Cette assistance peut être déployée dans différents environnements :

  • SAP S/4HANA on-premise
  • SAP S/4HANA cloud privé
  • SAP S/4HANA cloud public
  • Les applications développées sur SAP BTP ainsi que les applications reposant sur l’expérience utilisateur Fiori

Lors de la transition vers S/4HANA, plusieurs dispositifs peuvent faciliter l’adoption des nouveaux processus et interfaces :

  • Des notifications contextuelles permettant de présenter les évolutions d’un écran ou d’informer sur le remplacement d’anciennes transactions.
  • Des guides interactifs accompagnant les utilisateurs dans l’exécution des processus clés, en tenant compte des rôles et des contextes métier.
  • Des aides contextuelles expliquant les nouvelles terminologies, les champs modifiés ou les évolutions des règles de gestion.
  • Des contenus d’assistance actualisés afin de maintenir la cohérence des informations après la mise en production.
  • Des mécanismes de qualification des demandes permettant de recueillir les informations nécessaires directement depuis l’application et de les transmettre aux outils de gestion des incidents ou des demandes.

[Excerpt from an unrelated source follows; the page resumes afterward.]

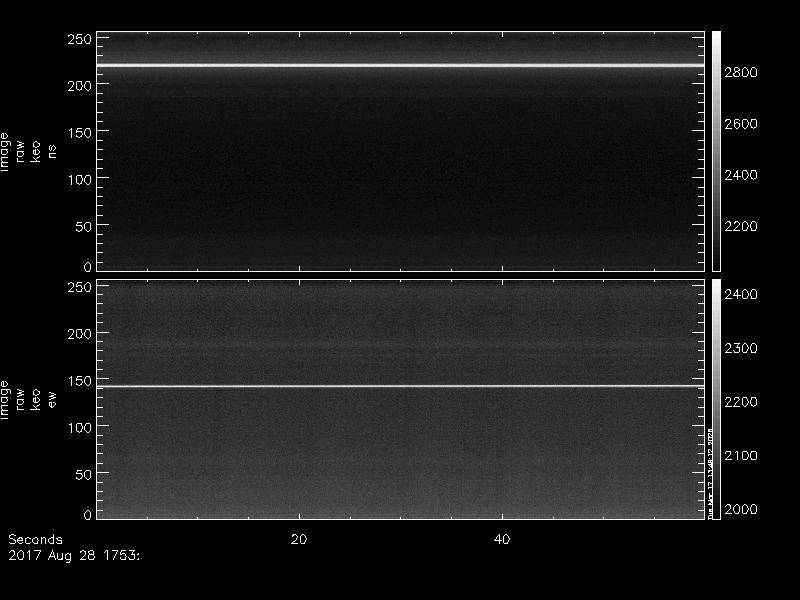Click the 2300 label on the lower colorbar
Viewport: 800px width, 600px height.
741,348
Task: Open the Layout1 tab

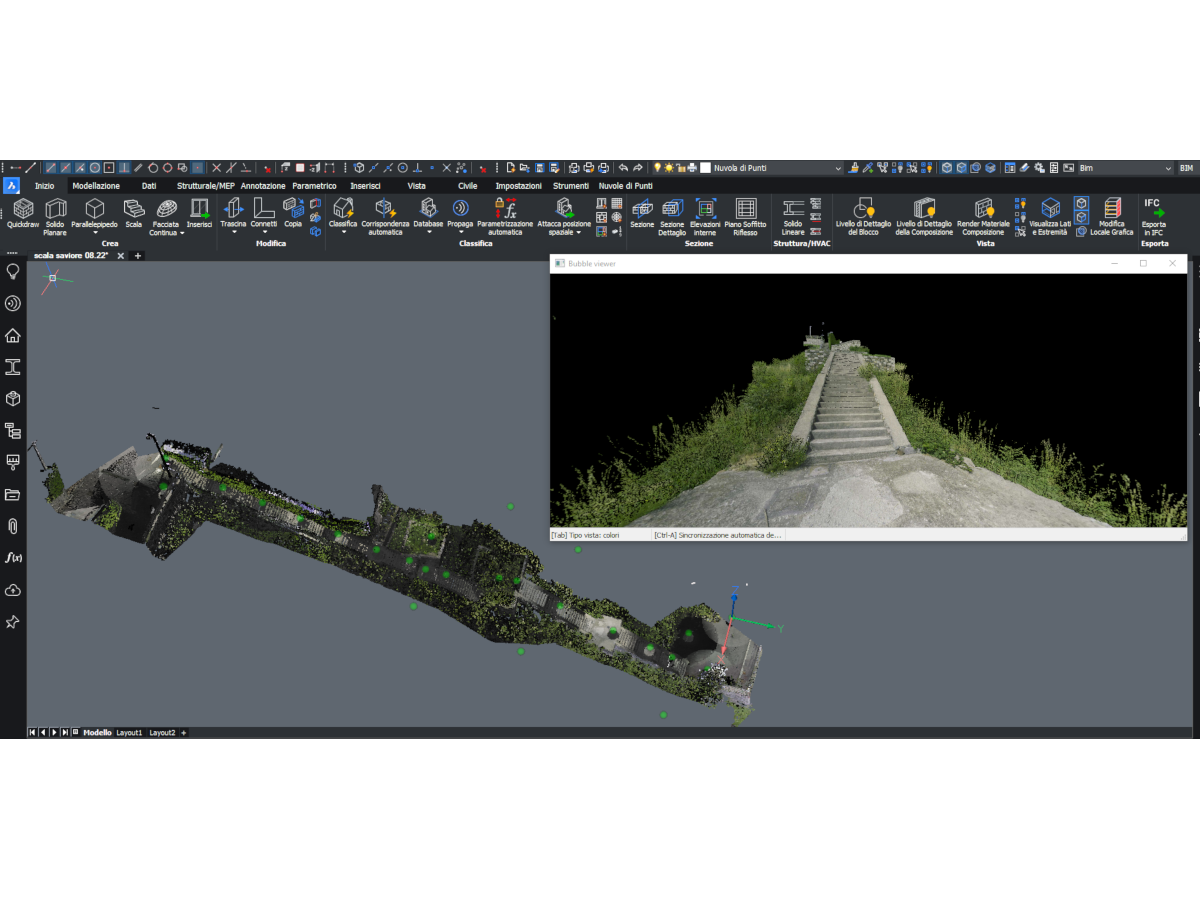Action: click(x=129, y=733)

Cette approche contribue à faciliter la prise en main des nouveaux outils, à améliorer la qualité des demandes adressées aux équipes de support et à limiter les impacts opérationnels liés à la phase de transition.

Les principaux bénéfices observés sont :

  • Une plus grande autonomie des utilisateurs.
  • Des demandes de support mieux documentées.
  • Une meilleure maîtrise de la charge liée à l’accompagnement post-migration.
  • Le maintien de la qualité et de la continuité des processus pendant la phase de stabilisation.